Preventive Measures:
- Raising awareness of risk factors and educating the public is the main strategy.
- General Measures: Avoid contact with materials used by a sick person.
- Isolate infected individuals.
- Practice good hand hygiene.
- Use appropriate PPE when caring for patients.
- Correct containment and disposal of contaminated waste.
- Infection Prevention and Control (IPC) in Healthcare Facilities: Strict adherence to standard and contact isolation precautions, meticulous hand hygiene, appropriate PPE for healthcare workers, environmental cleaning and disinfection with virucidal disinfectants (especially high-touch surfaces), proper waste management, and careful instructions on hand hygiene and PPE for visitors.
- IPC at Home: Patients managed at home must follow all preventive measures in MoHFW guidelines.
- Duration of Isolation: Until all lesions have resolved and a fresh layer of skin has formed. Affected individuals should avoid close contact with immunocompromised persons and pregnant women until all crusts are gone.
Vaccination:
- Three licensed vaccines: modified vaccinia Ankara-BN (MVA-BN/JYNNEOS/Imvamune/Imvanex), LC16-KMB (Japan), and OrthopoxVac (Russian Federation).

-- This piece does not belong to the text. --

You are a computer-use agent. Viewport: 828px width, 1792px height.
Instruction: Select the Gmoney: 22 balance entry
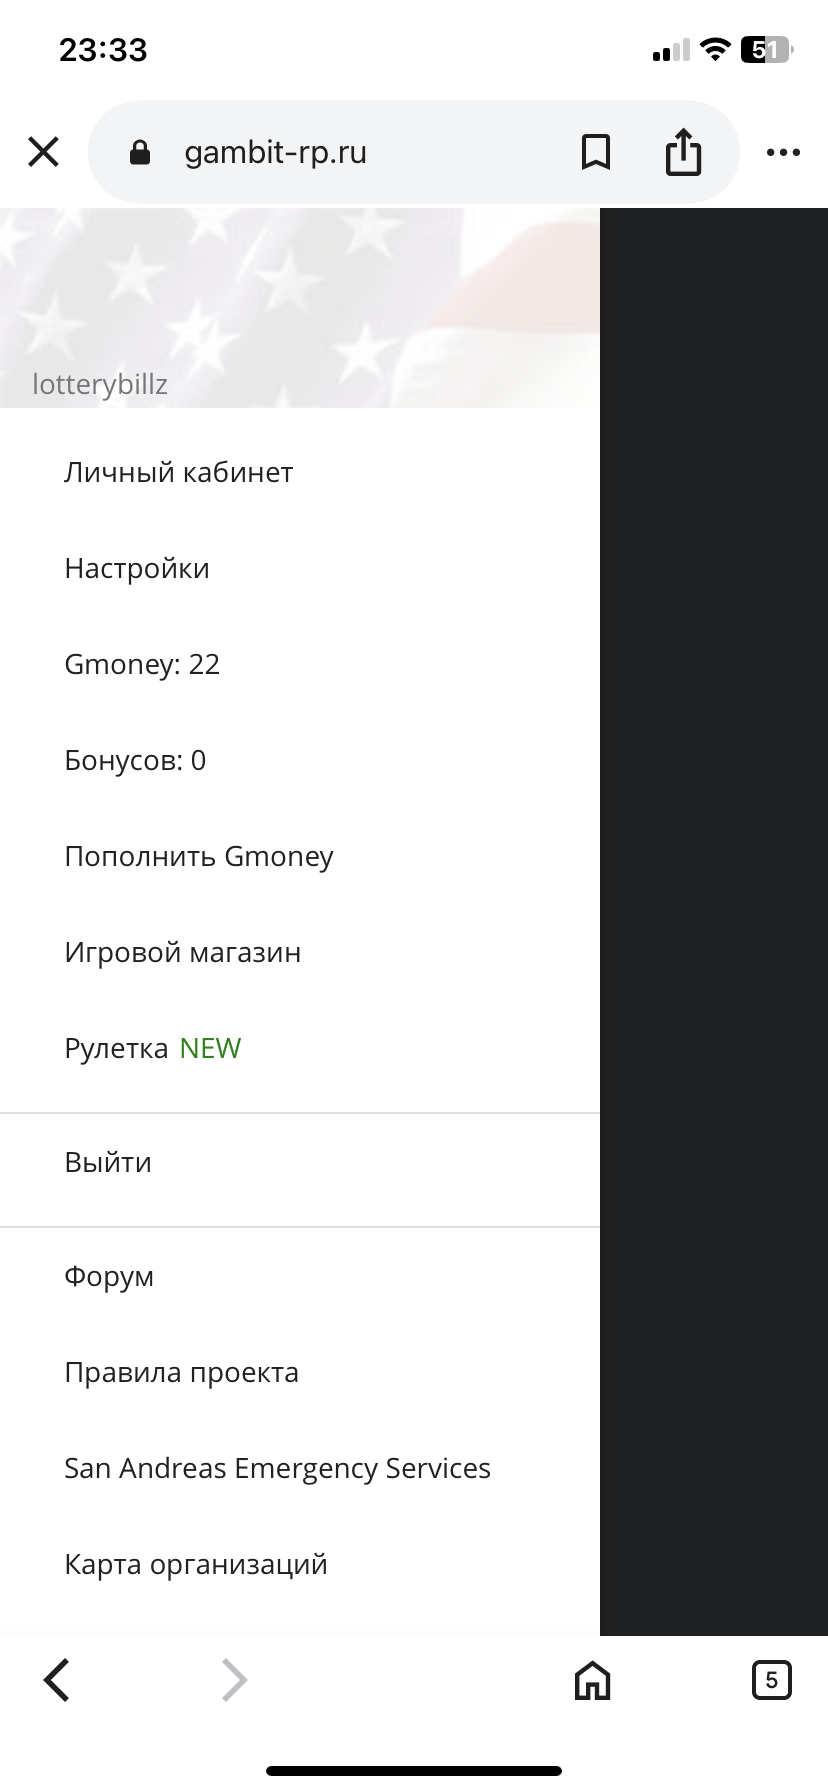142,664
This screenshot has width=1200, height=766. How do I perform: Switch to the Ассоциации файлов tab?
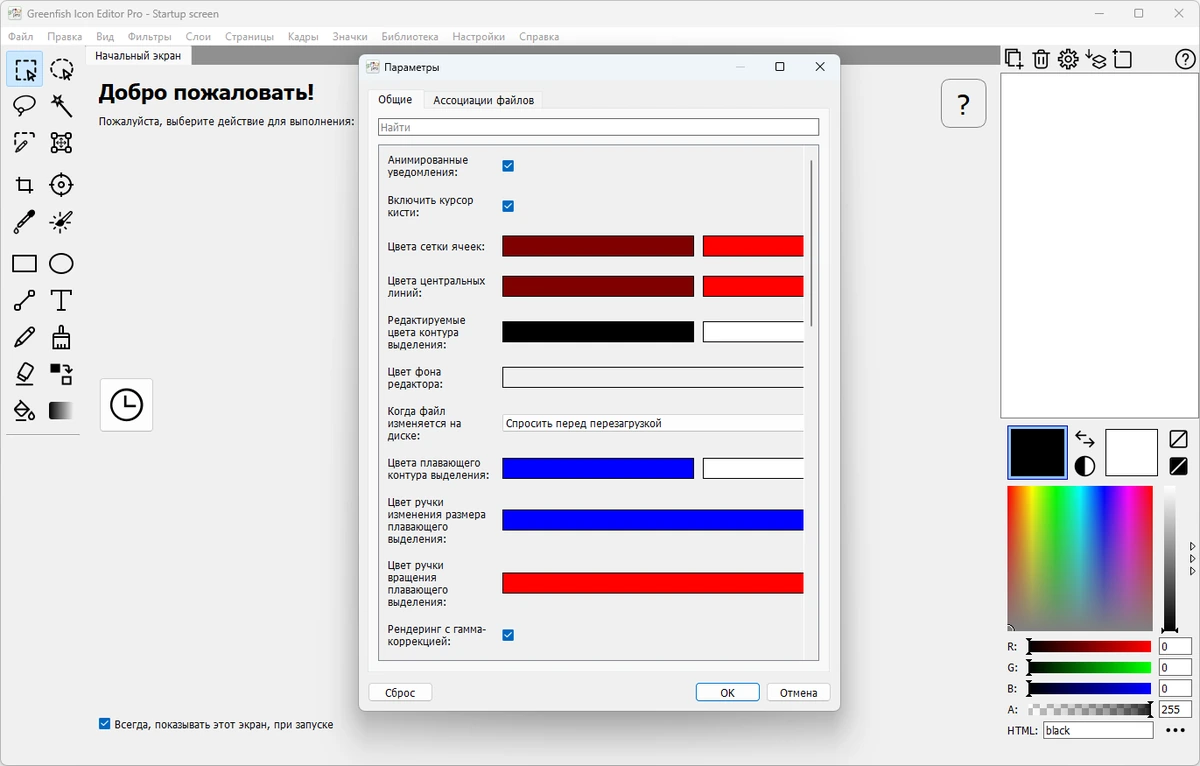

- WHO advises vaccination only for individuals at high risk of exposure (certain occupations/circumstances, at-risk travelers) as determined by a healthcare provider. Based on current assessed risks and benefits, mass vaccination had NOT been recommended by WHO for Mpox (till the publication of the document)
- India had also not issued any advisory pertaining to Mpox vaccination (till the publication of the document)
Risk Assessment:
WHO conducted global risk assessment in August 2024 and accordingly:
- High Risk: Eastern DRC and neighboring countries, endemic areas of DRC.
- Moderate Risk: Nigeria and other endemic countries in West, Central, and East Africa, and all other countries in Africa and around the world.
Risk Communication:
- Providing public health advice through targeted channels on disease transmission, symptoms, and preventive measures.
- Community engagement with most at-risk populations, working with healthcare providers (STD/Dermatology clinics), and civil society organizations.
- Communication should be informed by social listening to address misinformation and rumors.
- Health information should avoid stigmatization of any groups (e.g., MSM).
- The IDSP-IHIP community reporting tool can be used to alert the surveillance system.
Next steps:
- Reinforce surveillance activities as outlined in the NCDC alert.
- Enhance awareness campaigns targeting both the general public and healthcare professionals, emphasizing the evolving modes of transmission and the potential for more severe disease with Clade 1b.
- Ensure adequate preparedness in healthcare facilities for diagnosis, isolation, and management of Mpox cases.
- Monitor the global situation and adapt national guidelines as needed based on evolving scientific evidence and WHO recommendations.
- Strengthen collaboration between public health agencies, healthcare providers, and community organizations.
Conclusion:
The document provides a comprehensive overview of the Mpox situation based on the provided NCDC alert. Continued vigilance and adherence to public health guidelines are essential to mitigate the impact of this ongoing public health threat.